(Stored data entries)
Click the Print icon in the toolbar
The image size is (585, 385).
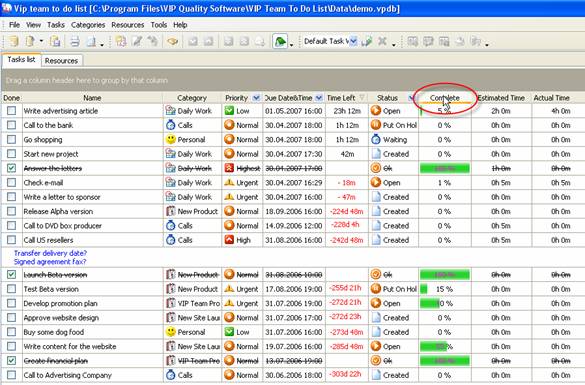(x=75, y=41)
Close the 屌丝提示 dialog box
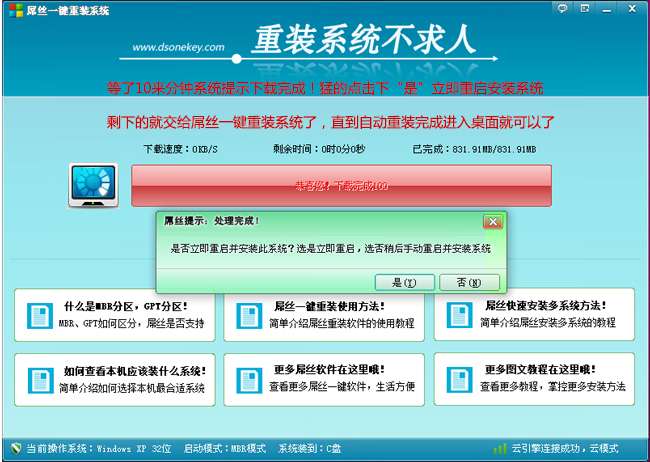 (x=491, y=221)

■ **What to produce**: Reproduce each entry exactly as written, but leave out the images.

■ **The completed task**:
Click the Print icon in the toolbar
The image size is (585, 385).
(x=75, y=41)
Close the 屌丝提示 dialog box
 (x=491, y=221)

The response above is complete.